Enterprise Trends: Cloud Optimization and Containers
In 2023, the cloud conversation will shift from “all-in” to “optimize,” and containers will become the default strategy for enterprise workloads.
In 2020 and 2021, countless companies went all-in on the cloud. The pandemic forced a fast pivot to virtual working environments and rapid adoption of new digital tools that accelerated cloud adoption for a record number of organizations worldwide. As Satya Nadella famously said in those days: “We’ve gone through two years of digital transformation in two months.”
The past few years have been full of strategic business and technology-driven conversations about how to move to the cloud faster. In 2022, we saw rapid changes in the enterprise and societal landscapes again. Now, with an increased focus on budgets, energy consumption, and the environmental impacts of our digital footprint shaping global cloud strategies, we believe 2023 will be the year customers start to triple down on optimizing their cloud resources.
Cloud optimization is not a new concept – numerous consultancies and practices are devoted to helping customers optimize their use of the cloud. However, changes in business priorities will drive increased focus on cloud optimization in several ways.
First, customers are taking a hard look at their cloud bills, trying to find ways to optimize spending. Typically, the items at the top of a customer’s cloud bill are compute, data transfer, databases, and object storage, often in that order. So, they’ll be taking a hard look at ways to reduce these costs. There are a few easy cost-saving measures most customers can implement, like incorporating Spot Instances, Reserved Instances, or Savings Plan purchasing models. From there, things get more challenging. Usually, customers find they must rearchitect their environment to eliminate cross-AZ data transfer, which for many is unnecessary, but cloud providers will still charge for it. Other potential areas that are ripe for savings are compute instance type selection and auto-scaling to ensure only enough compute and storage capacity is being used at any given time to meet the needs of the application. It’s sometimes surprising, but many customers haven’t yet adopted these best practices to be more efficient in the cloud.
Next, we believe customers will extend their efficiency considerations to include sustainability. Cloud providers typically provide customers with a view into the carbon footprint of their environments. In 2023, we expect to see cloud providers offer richer insights, recommendations, and best practices to customers so they can optimize them further. For example, they may recommend specific VM types based on the energy requirements per compute core or the carbon emitted per TB of storage. At the same time, Cloud providers are becoming more transparent about their environmental impact, including the associated energy and water consumption their data centers require. An increasing focus on transparency and sustainability will drive cloud providers to spend more time optimizing the use of that physical infrastructure at the macro level.
Another area that will support better efficiency is the rapidly increasing use of containers.
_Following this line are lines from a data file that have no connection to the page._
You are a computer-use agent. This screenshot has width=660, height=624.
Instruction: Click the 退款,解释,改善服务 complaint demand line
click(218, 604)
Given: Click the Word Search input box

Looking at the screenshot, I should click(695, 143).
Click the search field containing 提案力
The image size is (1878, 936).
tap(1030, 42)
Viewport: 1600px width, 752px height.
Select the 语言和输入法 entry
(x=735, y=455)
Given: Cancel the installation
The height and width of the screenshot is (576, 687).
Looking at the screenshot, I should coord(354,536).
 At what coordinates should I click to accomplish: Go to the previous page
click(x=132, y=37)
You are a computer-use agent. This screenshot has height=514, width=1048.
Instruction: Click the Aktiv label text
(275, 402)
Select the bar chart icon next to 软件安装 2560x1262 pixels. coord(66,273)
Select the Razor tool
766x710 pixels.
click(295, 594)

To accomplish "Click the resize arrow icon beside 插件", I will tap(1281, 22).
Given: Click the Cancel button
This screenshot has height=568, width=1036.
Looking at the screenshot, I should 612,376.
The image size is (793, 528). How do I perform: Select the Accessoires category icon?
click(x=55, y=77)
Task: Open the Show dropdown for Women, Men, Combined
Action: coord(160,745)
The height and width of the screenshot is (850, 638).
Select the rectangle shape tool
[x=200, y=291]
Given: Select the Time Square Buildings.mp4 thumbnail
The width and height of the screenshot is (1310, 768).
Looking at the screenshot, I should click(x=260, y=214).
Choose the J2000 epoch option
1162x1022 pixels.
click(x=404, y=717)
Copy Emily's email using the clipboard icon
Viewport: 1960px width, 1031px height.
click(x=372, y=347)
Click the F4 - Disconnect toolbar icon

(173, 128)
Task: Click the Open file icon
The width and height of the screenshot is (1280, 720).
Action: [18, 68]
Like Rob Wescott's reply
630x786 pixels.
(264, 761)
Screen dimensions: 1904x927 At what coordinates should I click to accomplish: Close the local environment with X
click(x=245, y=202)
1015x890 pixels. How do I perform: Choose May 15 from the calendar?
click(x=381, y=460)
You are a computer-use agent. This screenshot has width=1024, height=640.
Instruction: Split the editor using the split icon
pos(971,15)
We believe containers will become the default deployment type for enterprise workloads in 2023. According to independent research firm MarketsandMarkets, the application container market grew by 32.9% annually to $4.89B over the last 5 years; however, the added complexity associated with container management, networking, security, and data management has held back widespread adoption of containerized workloads in the enterprise.
Recent product introductions have filled these gaps, leading us to believe that 2023 will be the year the enterprise shifts to containers as a default strategy. The major cloud providers offer deep container management and orchestration services, and the depth of offerings from third-party ISVs (like Docker and Rancher) now provides robust management capabilities that enterprises require for hybrid and on-prem deployments. New networking services like Amazon VPC Lattice, Istio, or LinkerD will transform the complex and cumbersome service mesh approach traditionally used in container networking and enable network connectivity and security without the added development overhead. Innovative data management offerings will allow enterprises to adopt containers at scale. A diversity of container images offered for off-the-shelf use will encourage customers to adopt them as a default approach for enterprise workloads.
Finally, let’s zoom out one more time to the customer environment. We believe 2023 will be the year customers start getting strategic about the optimal location to run a given workload. Although most customers employ a hybrid cloud model, two-thirds also run workloads across multiple clouds. This is rarely the result of a specific strategic decision; rather, it’s the unexpected result of disconnected distributed teams moving quickly and making the right decision for a given workload. As part of the drive to optimize their use of the cloud, we believe 2023 will be the year many customers take a step back, look across their digital estate, and aim to be more planful and strategic about the best deployment model for their entire business.